El cubo de mierda


/Alma Delia Murillo/

No pasa un día sin que te mires al espejo después de la ducha y te preguntes cómo hizo ese cuerpo tuyo para resistirlo todo, para resistir tanto. No hay día que no sepas lo difícil que sigue siendo observarlo desnudo y mirada adentro con aquella tormenta incesante que trae el afuera: que Jennifer Lopez es una diosa a sus cincuenta y dos pero que Tatiana Clouthier no debe vestir así a sus cincuenta y seis, que las atletas noruegas fueron multadas por no usar un traje ceñido, que la competencia sexual que se ha impuesto sobre el cuerpo femenino como arma de guerra exige los centímetros de la falda más larga, los del bikini más corto.

¿Es que no va a parar nunca?, por más que se repita el mensaje que asegura hemos avanzado como civilización, hay un latido sanguinario, que se agolpa y grita, exige, demanda: sean perfectas y sexuales para complacer o sean perfectas y asexuales para competir; compitan contra el tiempo, contra sus procesos metabólicos, compitan contra mujeres de todas las edades ahora que las de veinte y las de cincuenta deben verse igual, compitan profesionalmente masculinizadas en un saco y un pantalón si quieren ser aprobadas, sean serias, sean como hombres. Y compitan.

Me cuesta comprender esa sororidad raída por la que, más veces de las que quisiéramos, se cuela una comezón casi compulsiva entre mujeres por criticar el cuerpo de las otras, el vestido de las otras. ¿De verdad no podemos dejar de hacerlo?, ¿es absolutamente necesario?, ¿o qué beneficio irrenunciable nos deja? Compitan, dice el mandato, compitan.

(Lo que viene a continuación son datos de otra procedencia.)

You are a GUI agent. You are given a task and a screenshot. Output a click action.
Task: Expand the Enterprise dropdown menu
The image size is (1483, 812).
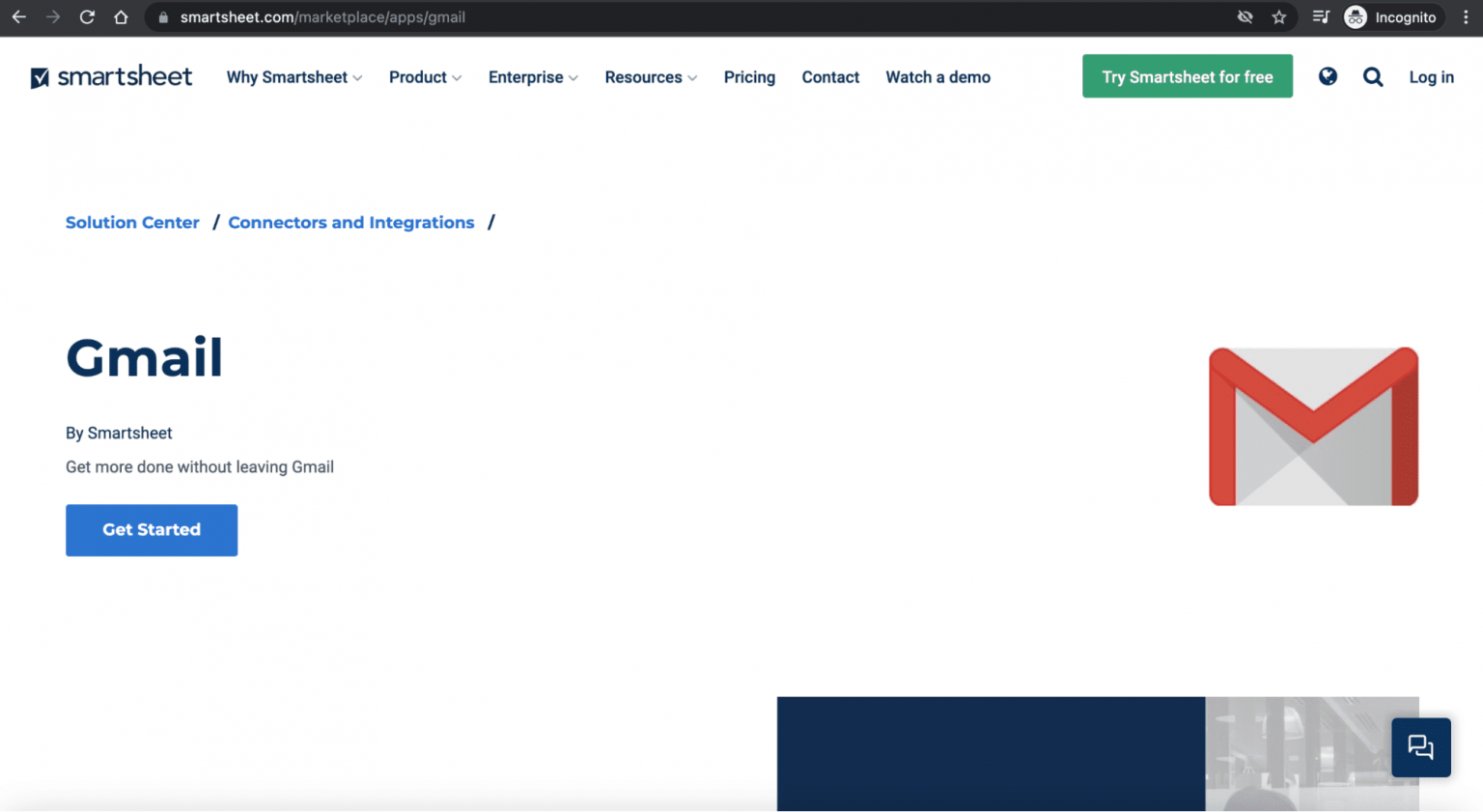[x=533, y=77]
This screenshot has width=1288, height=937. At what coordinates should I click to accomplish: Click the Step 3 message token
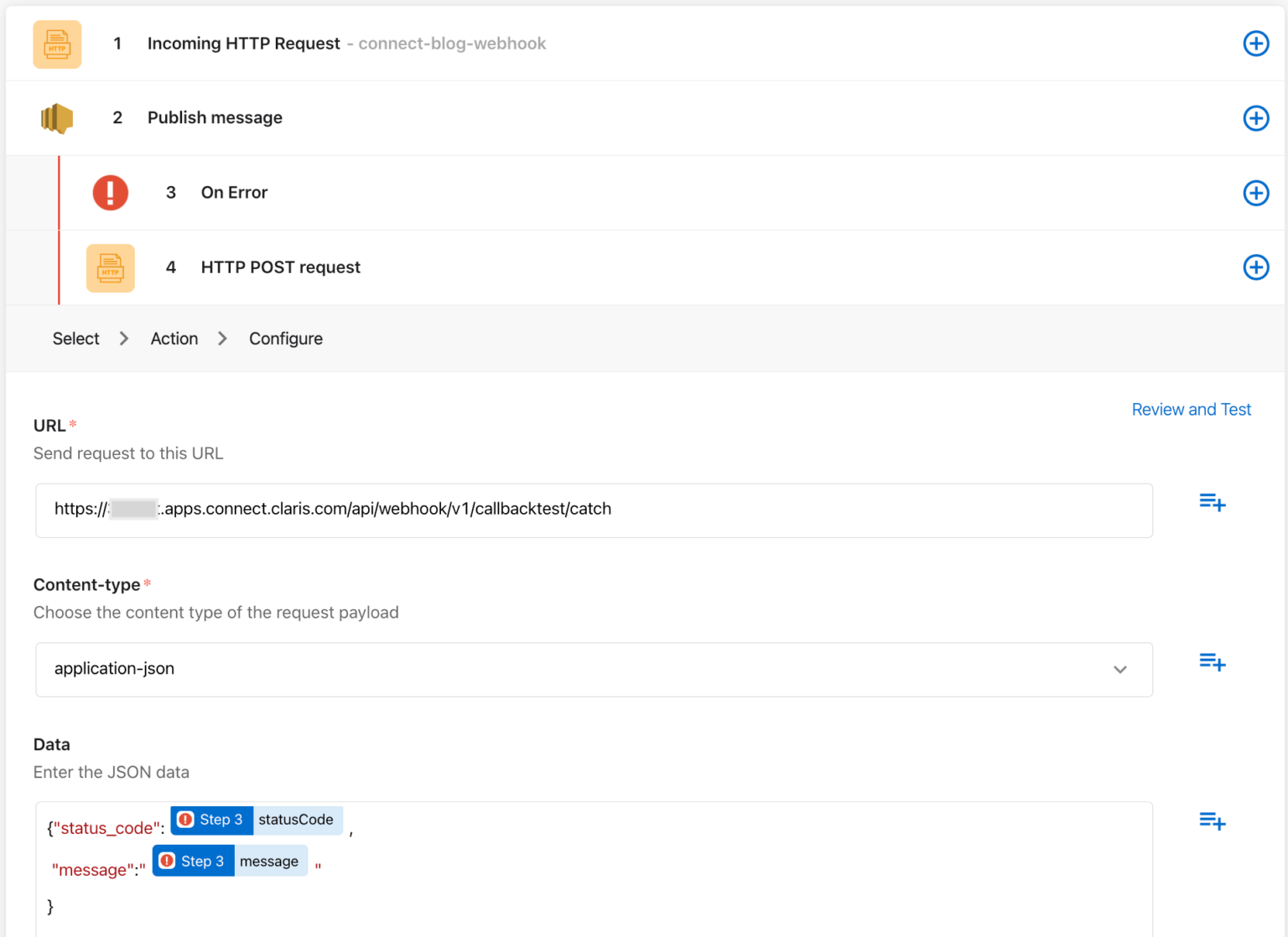pos(230,861)
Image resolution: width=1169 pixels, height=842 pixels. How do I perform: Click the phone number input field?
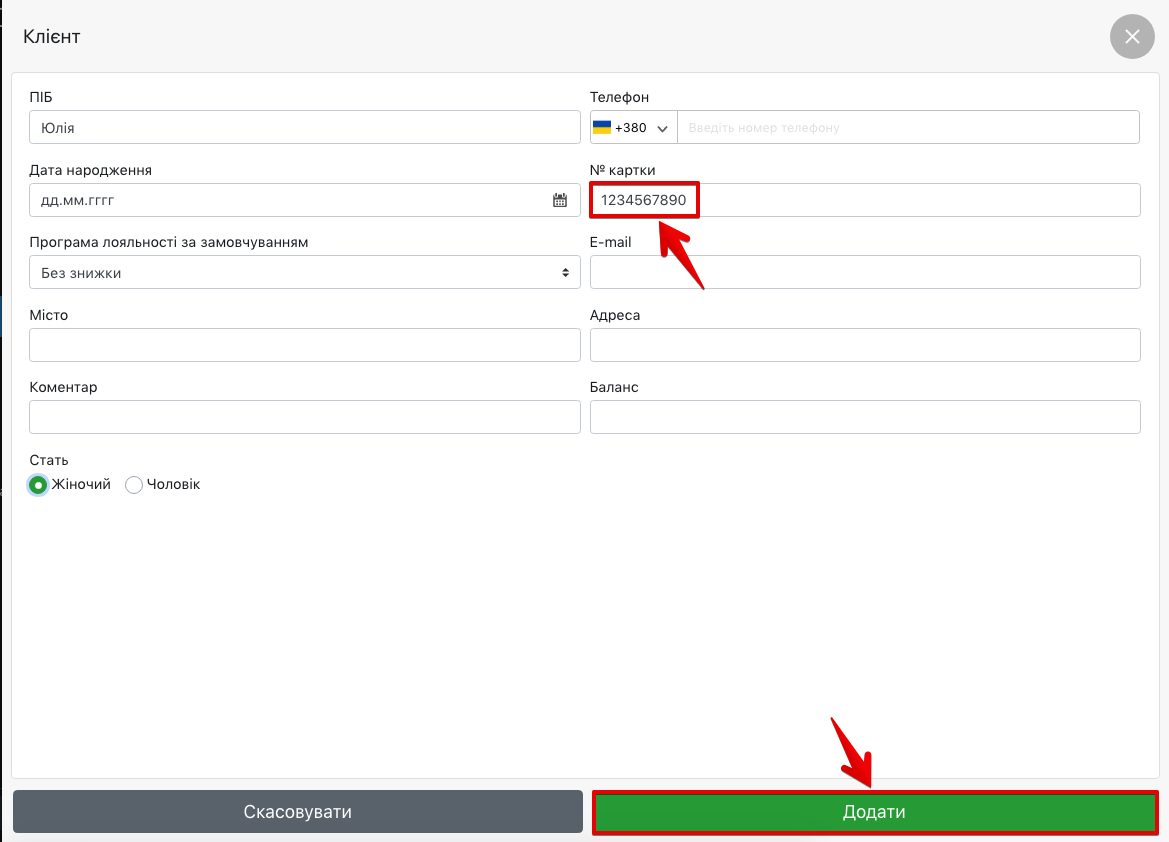[907, 128]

No puedo -ni quiero- entender los criterios de quienes hacen de la crítica a la vestimenta el parámetro para tamizarlo todo; hay un tufo ahí de pretensiones aristócratas, imperialoides y clasistas profundamente arraigadas en la identidad.

Si Jennifer Lopez cumple 52 años y se ve como de 25, el mundo lo celebra, la convierte en modelo a seguir; pero hay algo que me inquieta: ¿es libertad o es otra de las tantas formas tiránicas sobre los cuerpos femeninos?, ¿cómo se entrena contra la realidad, contra el paso del tiempo?, ¿cómo evitar que ese cuerpo imposible se vuelva expectativa de mujeres que no viven para moldear sus curvas sino para educar a sus hijos, trabajar jornadas extenuantes, repartir el ingreso entre la comida, los niños o los servicios de la casa pero nunca entre el masaje antioxidante, el tratamiento reafirmante o el entrenador personal?

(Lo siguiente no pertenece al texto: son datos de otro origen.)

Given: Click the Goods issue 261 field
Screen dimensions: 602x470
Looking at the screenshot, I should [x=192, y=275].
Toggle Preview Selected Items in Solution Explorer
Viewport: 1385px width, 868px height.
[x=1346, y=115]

Sin embargo, si una mujer como Tatiana Clouthier se atreve a llevar la falda corta, entonces lo que recibe es una tormenta de mierda. Ahí estamos de nuevo, dictando los roles: si te dedicas al entretenimiento debes ser deseable, eternamente joven y erotizada; y si te dedicas a la función pública debes ser seria, elegante, adusta, “inspirar respeto”. Con dos pensadas sobre esos adjetivos queda claro lo que le estamos pidiendo a una mujer y a la otra. Que se adapten a una fórmula, a un modelo sexual y asexual como corresponde. Y que vistan en consecuencia.

Siempre tenemos una opinión sobre el atuendo de las mujeres, un puntual juicio que soltamos con tal naturalidad que espanta. Si hasta Pablo Neruda, antes de relatar él mismo en sus memorias cómo violó a la joven mujer de Sri Lanka, se toma el tiempo de acotar que iba vestida con un sari rojo y dorado de la tela más burda. Le alcanza el juicio para eso, al extraordinario poeta, pero no para controlarse y decidir no violarla.

Vístete así o no te vistas así, recuerda que la ropa es el envoltorio de un producto sexual que debe mostrarlo o esconderlo, recuerda que tu cuerpo es tuyo, pero nos pertenece para calificarlo, venderlo, criticarlo; o para abusar de él como abusó el poeta de aquella muchacha cuya función era vaciar cada mañana el cubo que contenía la mierda del mismísimo Pablo.

Pienso en las mujeres que han sido atacadas con ácido en este país: Elena Ríos, Carmen Sánchez, Ana Saldaña, veinte más. Y me quedo sin alma sabiendo que de la tormenta de mierda digital al frasco con ácido sobre el cuerpo de las mujeres puede arrojarse todo.

Lo sé, pensarán que exagero y que nada tiene que ver una cosa con la otra, pero no es así, todo es parte de una misma sinfonía siniestra, espantosa, violenta: que las mujeres no sean dueñas de su cuerpo, que no sean dueñas de su cuerpo nunca.